*** RECORDS SUPPLIED ***

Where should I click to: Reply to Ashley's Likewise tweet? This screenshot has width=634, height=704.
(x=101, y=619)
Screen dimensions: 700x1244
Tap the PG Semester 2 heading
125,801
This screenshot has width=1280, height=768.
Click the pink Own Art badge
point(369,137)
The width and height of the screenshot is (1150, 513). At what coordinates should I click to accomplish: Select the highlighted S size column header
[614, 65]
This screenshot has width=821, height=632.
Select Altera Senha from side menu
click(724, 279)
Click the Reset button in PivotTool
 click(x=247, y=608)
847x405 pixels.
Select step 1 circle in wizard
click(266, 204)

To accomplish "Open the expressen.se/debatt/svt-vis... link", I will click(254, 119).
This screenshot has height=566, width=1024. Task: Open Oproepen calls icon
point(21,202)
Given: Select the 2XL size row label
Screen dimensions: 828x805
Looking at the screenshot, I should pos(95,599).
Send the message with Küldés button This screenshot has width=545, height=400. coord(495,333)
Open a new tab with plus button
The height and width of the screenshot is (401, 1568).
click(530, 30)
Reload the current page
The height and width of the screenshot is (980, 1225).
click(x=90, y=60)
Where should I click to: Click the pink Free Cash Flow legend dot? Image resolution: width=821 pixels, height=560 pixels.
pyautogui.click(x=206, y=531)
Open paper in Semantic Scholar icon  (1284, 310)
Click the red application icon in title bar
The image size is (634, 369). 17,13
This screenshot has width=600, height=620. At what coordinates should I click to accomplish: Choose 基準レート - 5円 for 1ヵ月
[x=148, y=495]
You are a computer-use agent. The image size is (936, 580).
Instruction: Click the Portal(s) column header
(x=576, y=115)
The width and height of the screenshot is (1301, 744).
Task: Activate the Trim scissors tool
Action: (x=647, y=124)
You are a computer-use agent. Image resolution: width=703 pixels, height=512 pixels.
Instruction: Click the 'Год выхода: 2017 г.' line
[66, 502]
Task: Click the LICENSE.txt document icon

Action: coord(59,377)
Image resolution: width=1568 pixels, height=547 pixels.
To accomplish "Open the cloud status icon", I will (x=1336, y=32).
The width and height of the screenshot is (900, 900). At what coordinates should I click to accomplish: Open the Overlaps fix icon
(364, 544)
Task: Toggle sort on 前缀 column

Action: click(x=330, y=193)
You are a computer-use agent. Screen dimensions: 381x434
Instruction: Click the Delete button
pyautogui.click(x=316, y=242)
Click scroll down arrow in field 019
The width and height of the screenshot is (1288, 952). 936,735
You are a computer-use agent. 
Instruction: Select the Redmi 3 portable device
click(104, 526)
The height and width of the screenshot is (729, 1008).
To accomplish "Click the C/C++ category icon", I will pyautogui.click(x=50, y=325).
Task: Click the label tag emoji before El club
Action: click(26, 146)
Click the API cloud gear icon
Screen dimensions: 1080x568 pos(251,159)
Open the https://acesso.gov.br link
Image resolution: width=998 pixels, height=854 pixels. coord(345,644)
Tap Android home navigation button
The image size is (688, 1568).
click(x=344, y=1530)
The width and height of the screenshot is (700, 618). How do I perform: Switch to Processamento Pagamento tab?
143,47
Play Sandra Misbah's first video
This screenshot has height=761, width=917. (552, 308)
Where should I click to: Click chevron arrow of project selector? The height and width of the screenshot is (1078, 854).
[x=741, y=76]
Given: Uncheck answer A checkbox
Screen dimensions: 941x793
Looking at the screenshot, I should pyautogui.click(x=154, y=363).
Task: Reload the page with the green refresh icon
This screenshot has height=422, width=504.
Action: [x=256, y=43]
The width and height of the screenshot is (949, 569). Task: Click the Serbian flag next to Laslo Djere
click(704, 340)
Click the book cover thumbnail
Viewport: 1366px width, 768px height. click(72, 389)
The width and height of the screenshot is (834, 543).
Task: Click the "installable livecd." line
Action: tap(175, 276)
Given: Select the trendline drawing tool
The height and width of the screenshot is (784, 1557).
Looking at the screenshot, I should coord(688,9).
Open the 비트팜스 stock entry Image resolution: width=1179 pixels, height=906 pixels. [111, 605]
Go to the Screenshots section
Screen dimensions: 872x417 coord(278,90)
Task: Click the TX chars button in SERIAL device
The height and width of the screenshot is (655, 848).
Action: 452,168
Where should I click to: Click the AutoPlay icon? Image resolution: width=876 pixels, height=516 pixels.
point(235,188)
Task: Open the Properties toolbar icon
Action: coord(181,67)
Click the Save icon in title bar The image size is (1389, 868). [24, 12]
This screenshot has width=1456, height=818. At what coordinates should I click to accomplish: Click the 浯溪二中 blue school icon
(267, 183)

*** End of RECORDS SUPPLIED ***

§ **PROBLEM TO SOLVE**
Starting at the line above that contains "Click the Reset button in PivotTool", repeat each line exactly up to and including the line that contains "Open a new tab with plus button", and stop there.

§ **RESPONSE**
Click the Reset button in PivotTool
 click(x=247, y=608)
847x405 pixels.
Select step 1 circle in wizard
click(266, 204)

To accomplish "Open the expressen.se/debatt/svt-vis... link", I will click(254, 119).
This screenshot has height=566, width=1024. Task: Open Oproepen calls icon
point(21,202)
Given: Select the 2XL size row label
Screen dimensions: 828x805
Looking at the screenshot, I should pos(95,599).
Send the message with Küldés button This screenshot has width=545, height=400. coord(495,333)
Open a new tab with plus button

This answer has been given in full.